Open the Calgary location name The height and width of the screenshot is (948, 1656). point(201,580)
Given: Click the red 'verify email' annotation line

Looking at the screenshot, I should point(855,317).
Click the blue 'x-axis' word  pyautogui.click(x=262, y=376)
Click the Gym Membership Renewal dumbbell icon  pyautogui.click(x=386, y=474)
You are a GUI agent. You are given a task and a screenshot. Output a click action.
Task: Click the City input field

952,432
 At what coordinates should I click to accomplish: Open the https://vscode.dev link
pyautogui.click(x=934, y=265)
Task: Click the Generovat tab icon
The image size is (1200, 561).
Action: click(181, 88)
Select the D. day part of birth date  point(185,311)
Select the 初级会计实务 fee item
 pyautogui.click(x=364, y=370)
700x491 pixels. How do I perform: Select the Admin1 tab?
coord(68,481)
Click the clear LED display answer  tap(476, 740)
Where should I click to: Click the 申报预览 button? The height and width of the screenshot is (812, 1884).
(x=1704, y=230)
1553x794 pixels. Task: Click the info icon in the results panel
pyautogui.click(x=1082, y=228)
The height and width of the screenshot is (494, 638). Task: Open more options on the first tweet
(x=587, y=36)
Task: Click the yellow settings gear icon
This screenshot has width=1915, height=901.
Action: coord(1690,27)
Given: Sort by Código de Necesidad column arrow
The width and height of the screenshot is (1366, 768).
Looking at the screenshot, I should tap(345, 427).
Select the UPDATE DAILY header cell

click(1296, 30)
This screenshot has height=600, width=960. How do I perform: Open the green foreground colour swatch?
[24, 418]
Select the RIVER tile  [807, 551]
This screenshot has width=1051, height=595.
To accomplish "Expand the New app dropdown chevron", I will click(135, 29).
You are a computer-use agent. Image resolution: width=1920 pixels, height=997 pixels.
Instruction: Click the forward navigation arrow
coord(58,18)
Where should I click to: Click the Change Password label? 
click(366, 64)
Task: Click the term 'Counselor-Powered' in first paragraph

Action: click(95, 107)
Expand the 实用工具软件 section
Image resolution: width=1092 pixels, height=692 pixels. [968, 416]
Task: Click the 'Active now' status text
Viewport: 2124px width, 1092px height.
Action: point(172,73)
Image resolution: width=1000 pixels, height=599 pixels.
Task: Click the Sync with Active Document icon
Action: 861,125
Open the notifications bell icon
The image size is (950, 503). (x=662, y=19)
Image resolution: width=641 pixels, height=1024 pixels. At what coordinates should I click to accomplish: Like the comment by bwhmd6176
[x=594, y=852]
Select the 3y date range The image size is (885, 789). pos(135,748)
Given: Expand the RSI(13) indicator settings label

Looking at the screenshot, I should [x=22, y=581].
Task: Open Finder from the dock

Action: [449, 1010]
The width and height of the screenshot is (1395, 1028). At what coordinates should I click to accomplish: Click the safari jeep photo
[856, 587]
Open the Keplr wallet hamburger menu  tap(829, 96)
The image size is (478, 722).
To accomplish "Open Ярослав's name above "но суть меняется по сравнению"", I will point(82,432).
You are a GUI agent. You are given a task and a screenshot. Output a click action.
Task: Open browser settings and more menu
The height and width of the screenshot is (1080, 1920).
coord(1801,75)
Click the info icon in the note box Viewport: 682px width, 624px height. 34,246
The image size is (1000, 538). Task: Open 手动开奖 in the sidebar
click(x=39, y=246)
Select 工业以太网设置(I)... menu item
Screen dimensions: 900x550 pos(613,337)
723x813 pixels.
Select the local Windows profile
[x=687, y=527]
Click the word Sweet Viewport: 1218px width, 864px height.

────────────────

**Exercise objective:** From the first line of the data above through the line containing "Select the D.", set each line down again exactly; include both ends and omit everything else.

**Answer below:**
Open the Calgary location name The height and width of the screenshot is (948, 1656). point(201,580)
Given: Click the red 'verify email' annotation line

Looking at the screenshot, I should point(855,317).
Click the blue 'x-axis' word  pyautogui.click(x=262, y=376)
Click the Gym Membership Renewal dumbbell icon  pyautogui.click(x=386, y=474)
You are a GUI agent. You are given a task and a screenshot. Output a click action.
Task: Click the City input field

952,432
 At what coordinates should I click to accomplish: Open the https://vscode.dev link
pyautogui.click(x=934, y=265)
Task: Click the Generovat tab icon
The image size is (1200, 561).
Action: click(181, 88)
Select the D. day part of birth date  point(185,311)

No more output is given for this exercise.